Data supplied:
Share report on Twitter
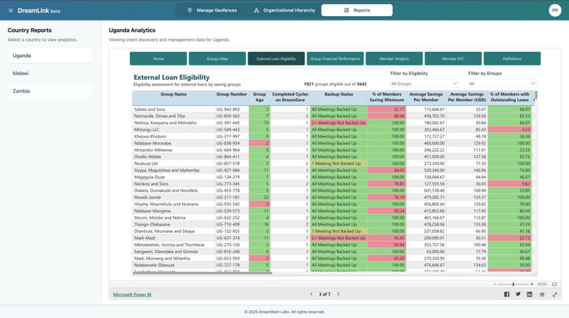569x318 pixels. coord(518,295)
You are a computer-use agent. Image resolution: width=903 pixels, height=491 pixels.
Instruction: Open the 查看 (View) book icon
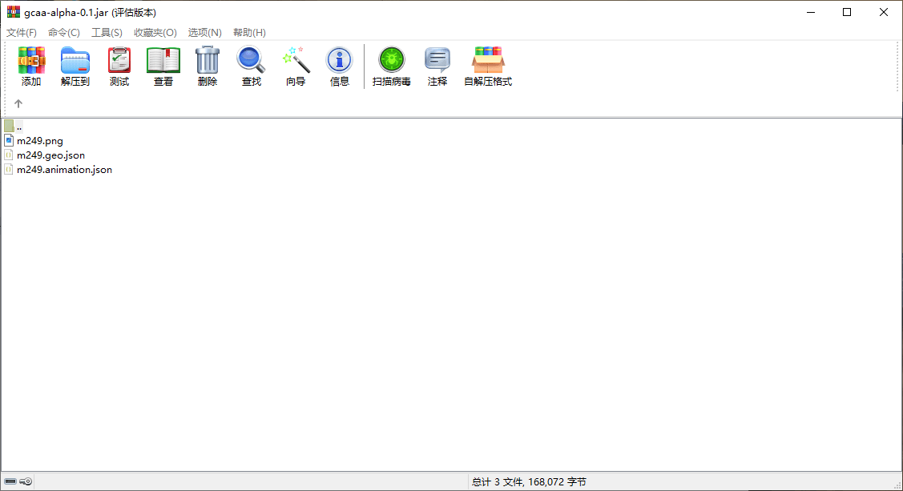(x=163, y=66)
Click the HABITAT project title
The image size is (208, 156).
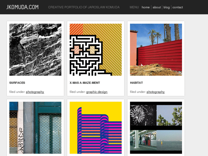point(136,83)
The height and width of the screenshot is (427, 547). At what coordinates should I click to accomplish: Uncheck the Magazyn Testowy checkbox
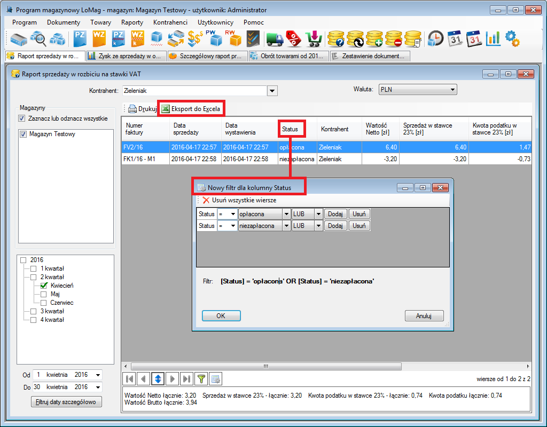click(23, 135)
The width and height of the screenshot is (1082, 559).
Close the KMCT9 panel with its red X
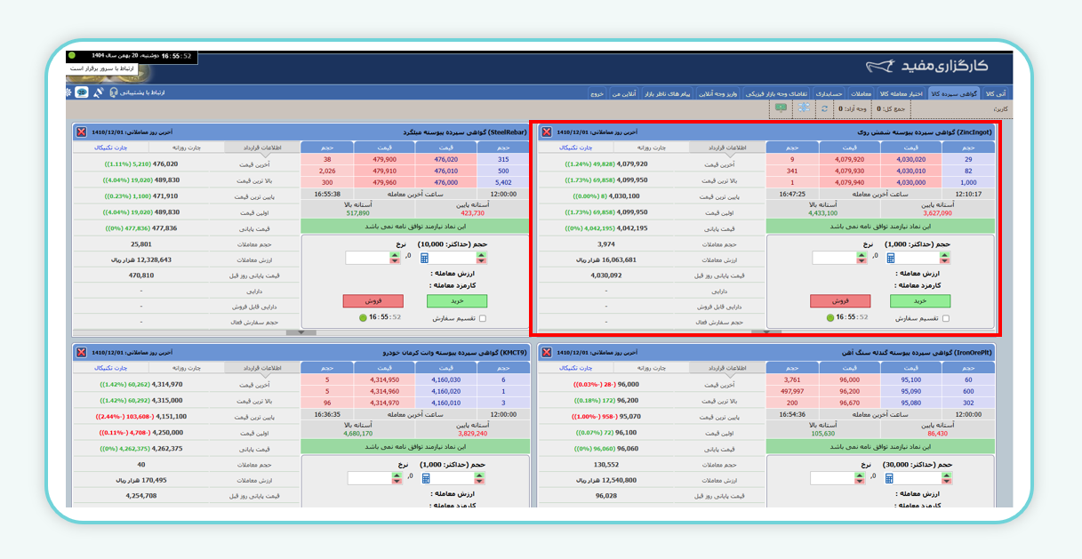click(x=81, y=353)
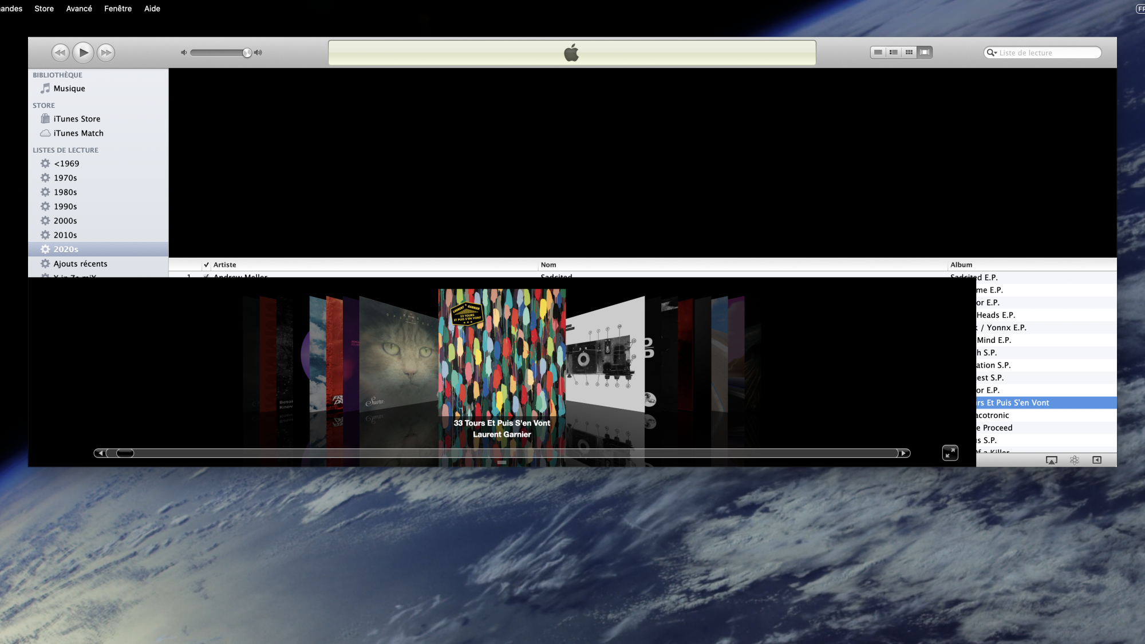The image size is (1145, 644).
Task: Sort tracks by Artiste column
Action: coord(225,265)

Instructions for the task:
Lay out every line of the items above as a Markdown table with the columns Number and Text, skipping blank lines and leaving out the pictures. Number the rows in order, starting from 1.

The response:
| Number | Text |
|---|---|
| 1 | Share report on Twitter |
| 2 | 569x318 pixels. coord(518,295) |
| 3 | You are a computer-use agent. Image resolution: width=903 pixels, height=491 pixels. |
| 4 | Instruction: Open the 查看 (View) book icon |
| 5 | (x=163, y=66) |
| 6 | Click the HABITAT project title |
| 7 | The image size is (208, 156). |
| 8 | point(136,83) |
| 9 | The height and width of the screenshot is (427, 547). At what coordinates should I click to accomplish: Uncheck the Magazyn Testowy checkbox |
| 10 | click(23, 135) |
| 11 | The width and height of the screenshot is (1082, 559). |
| 12 | Close the KMCT9 panel with its red X |
| 13 | click(x=81, y=353) |
| 14 | The image size is (1145, 644). |
| 15 | Task: Sort tracks by Artiste column |
| 16 | Action: coord(225,265) |